Les associations d’aide aux victimes demandent une grande loi pour lutter contre les violences fondées sur le genre

Agir pour ne plus subir

d'Lëtzebuerger Land vom 06.12.2024

L’actualité récente, marquée par des procès pour viols, par des féminicides, ou des faits de harcèlement, révèle leur caractère répétitif, massif et systémique et rappelle la nécessité de lutter contre ces violences fondées sur le genre. « Il ne suffit pas d’en parler pendant deux semaines en arborant la couleur orange. Il faut que le sujet s’impose toute l’année », considère d’emblée Claudine Speltz, présidente du Conseil national des femmes du Luxembourg (CNFL) auprès du Land. Ce temps symbolique dans le calendrier offre cependant une tribune aux associations qui défendent et viennent en aides aux victimes des violences.
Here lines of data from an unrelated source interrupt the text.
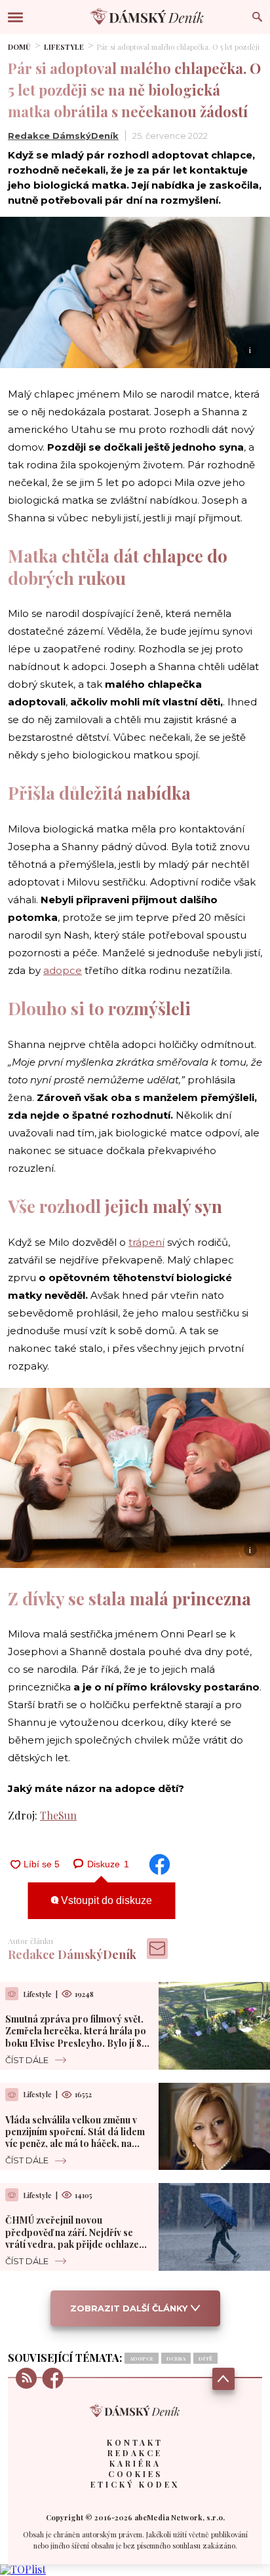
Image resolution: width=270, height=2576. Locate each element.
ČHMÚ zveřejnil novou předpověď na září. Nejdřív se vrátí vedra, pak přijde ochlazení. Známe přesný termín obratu (77, 2238)
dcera (175, 2358)
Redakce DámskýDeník (63, 135)
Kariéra (135, 2463)
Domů (19, 47)
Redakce (135, 2453)
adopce (62, 970)
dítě (205, 2358)
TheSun (58, 1815)
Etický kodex (135, 2484)
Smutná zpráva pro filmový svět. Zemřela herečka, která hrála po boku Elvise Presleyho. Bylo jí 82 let (75, 2037)
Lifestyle (64, 47)
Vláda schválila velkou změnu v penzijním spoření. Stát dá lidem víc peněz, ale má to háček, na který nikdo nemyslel (75, 2138)
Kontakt (135, 2442)
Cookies (135, 2474)
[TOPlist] (23, 2569)
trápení (146, 1242)
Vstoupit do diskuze (105, 1900)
L’association La voix des survivant(e)s (LVDS) a opportunément choisi ce moment pour lancer une pétition (3409) demandant une réforme du droit pénal pour « mieux prévenir les violences de genre, mettre fin à l’impunité ressentie et à renforcer la protection des victimes ». « Nous avons travaillé à partir de témoignages de victimes pour lister les dysfonctionnements et apporter des réponses », nous explique Marie-Laure Rolland, vice-présidente de l’association. 52 propositions ont été élaborées avec l’ambition de déboucher sur une loi-cadre. « Il faut 12 500 signatures d’électeurs pour que des citoyens puissent présenter une proposition de loi. Avant d’en arriver là, notre pétition fait en sorte que le sujet soit débattu à la Chambre, et que nos propositions arrivent sur le terrain politique. » Elle ajoute que l’initiative est transpartisane et englobe des ressorts très divers : justice, égalité, police, éducation, famille, santé, logement, sécurité sociale, travail.
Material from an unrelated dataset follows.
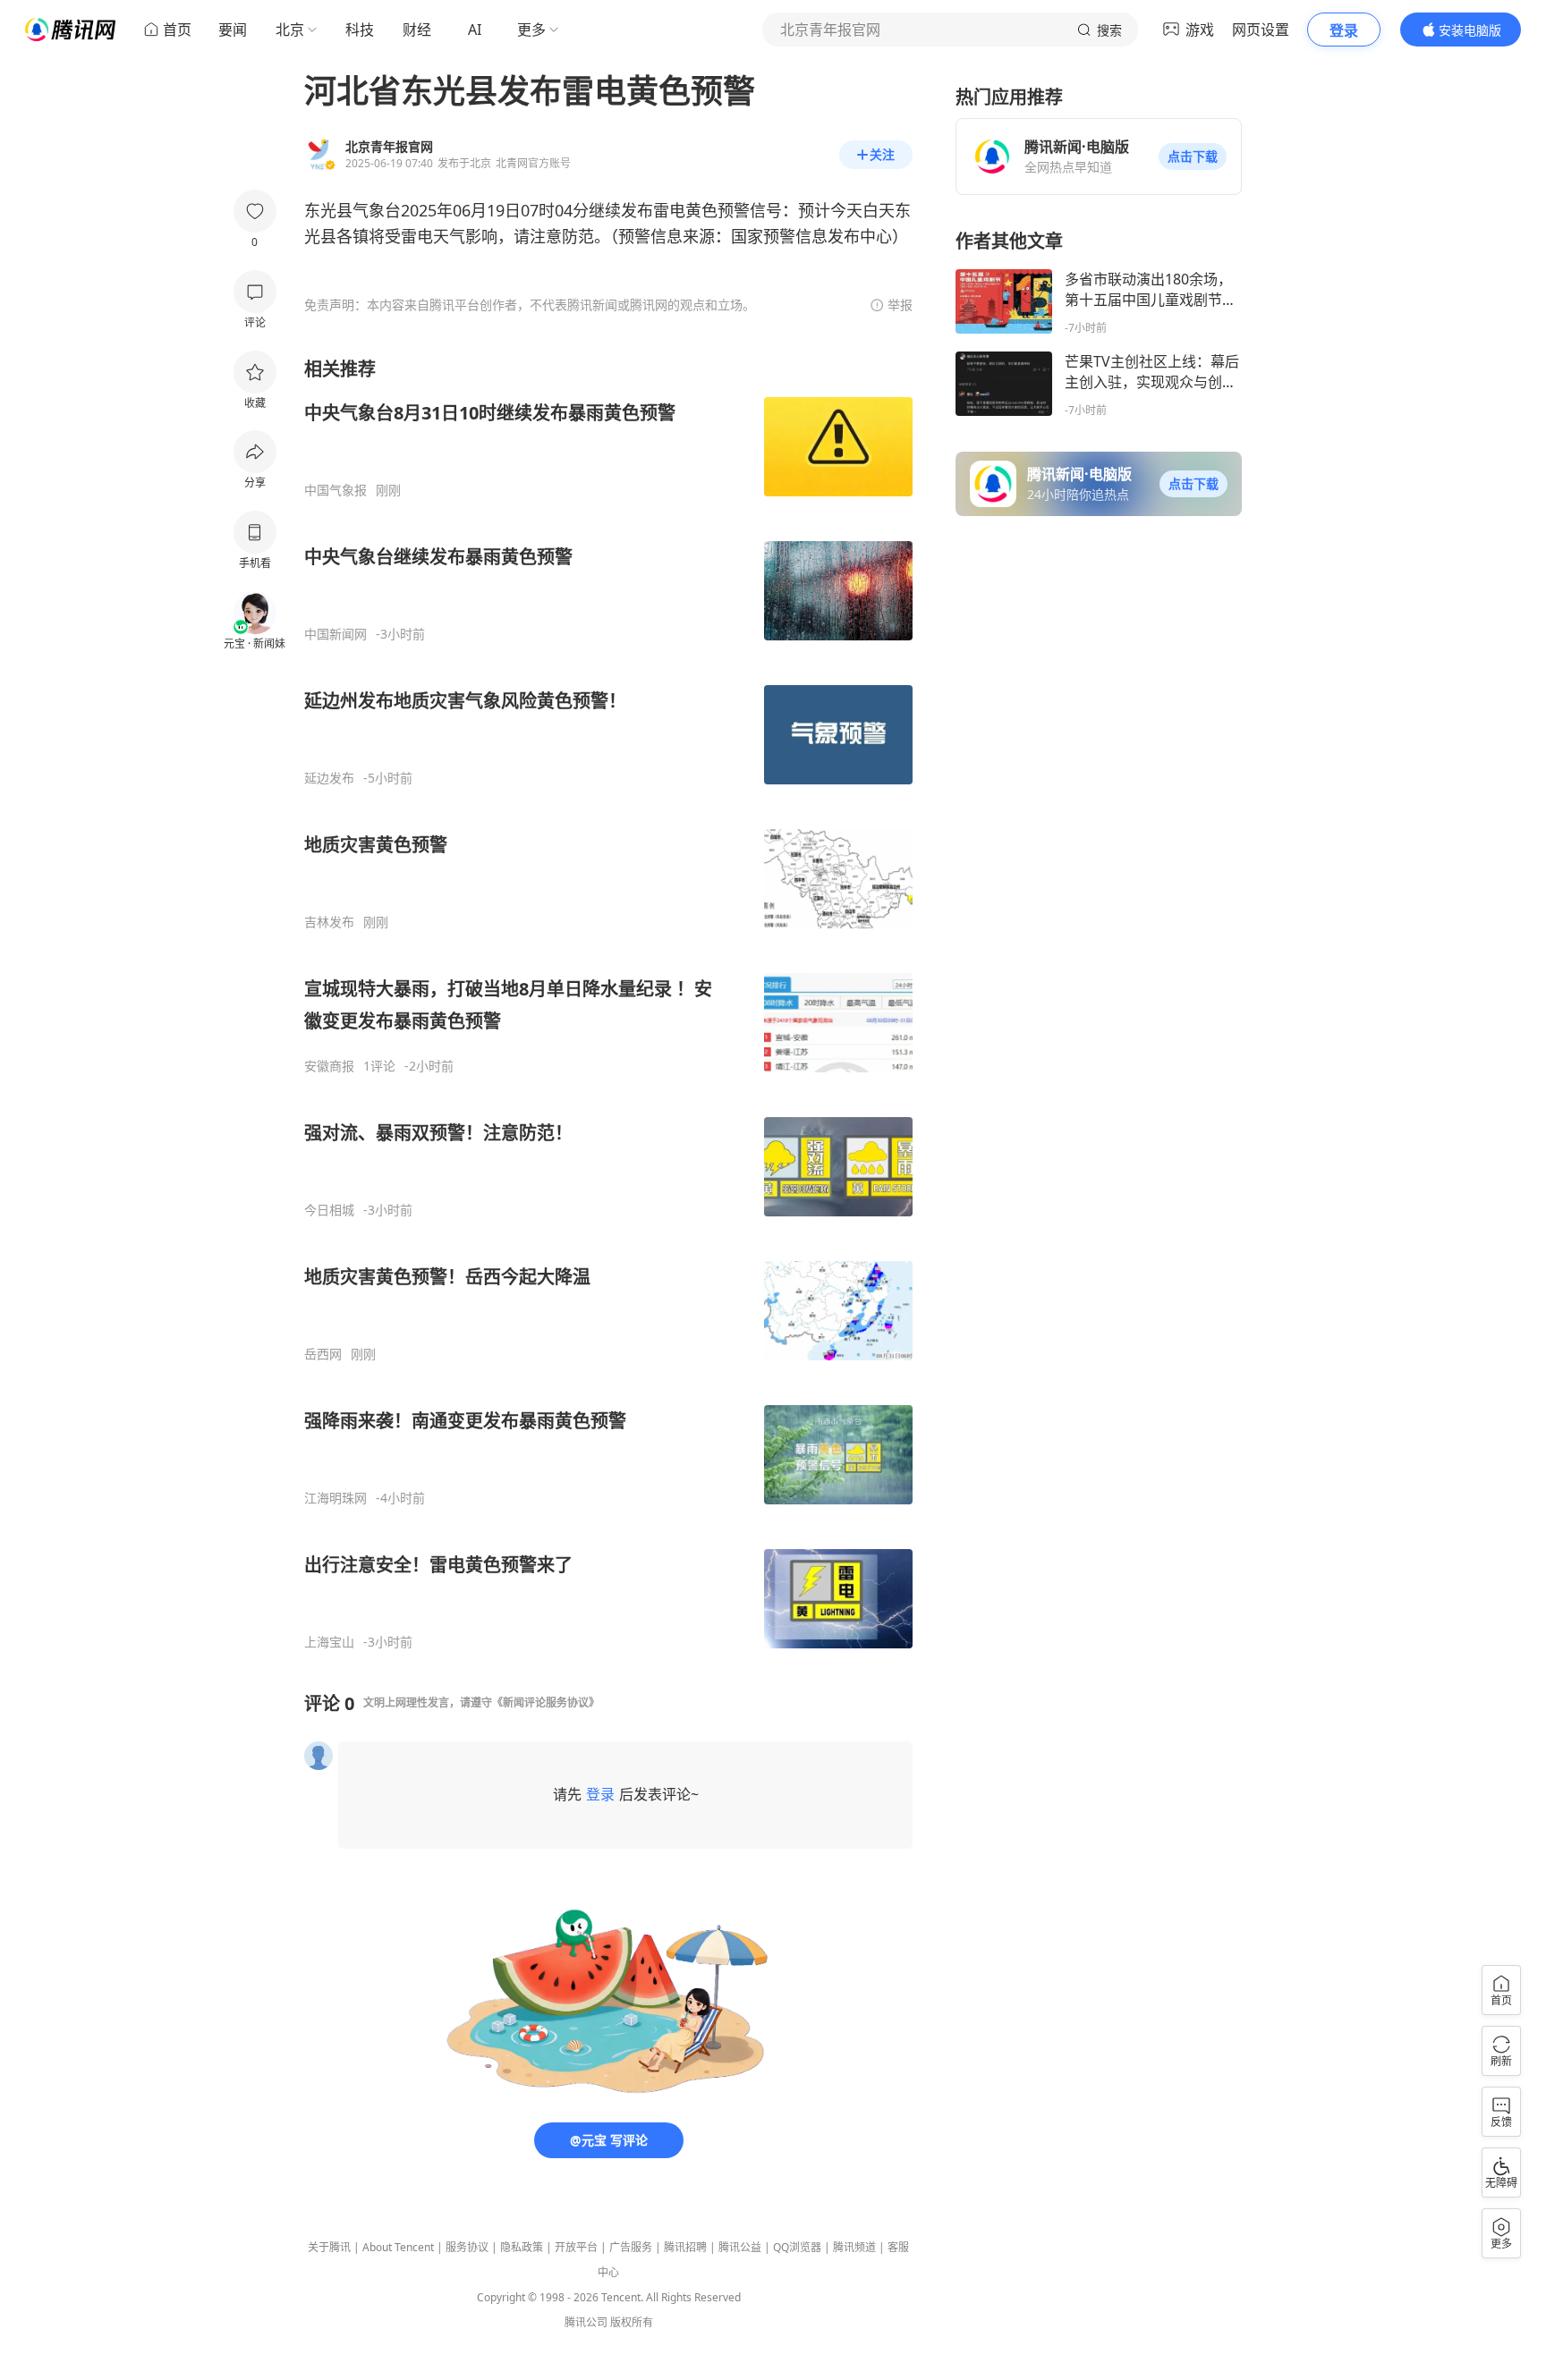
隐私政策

Un premier problème est la mauvaise connaissance du phénomène. Le rapport 2023 du Comité de coopération entre les professionnels dans le domaine de la lutte contre la violence, présenté en juin dernier, n’est que parcellaire : Il ne tient compte que des violences domestiques, les seules pour lesquelles il existe une loi spécifique (de 2003) et ne qualifie pas les formes de violence, psychologique, sexuelle, économique, harcèlement. « Pour mener une politique efficace, il faut avoir des chiffres. Il faut savoir de quoi on parle et qui cela concerne », s’agace Claudine Speltz.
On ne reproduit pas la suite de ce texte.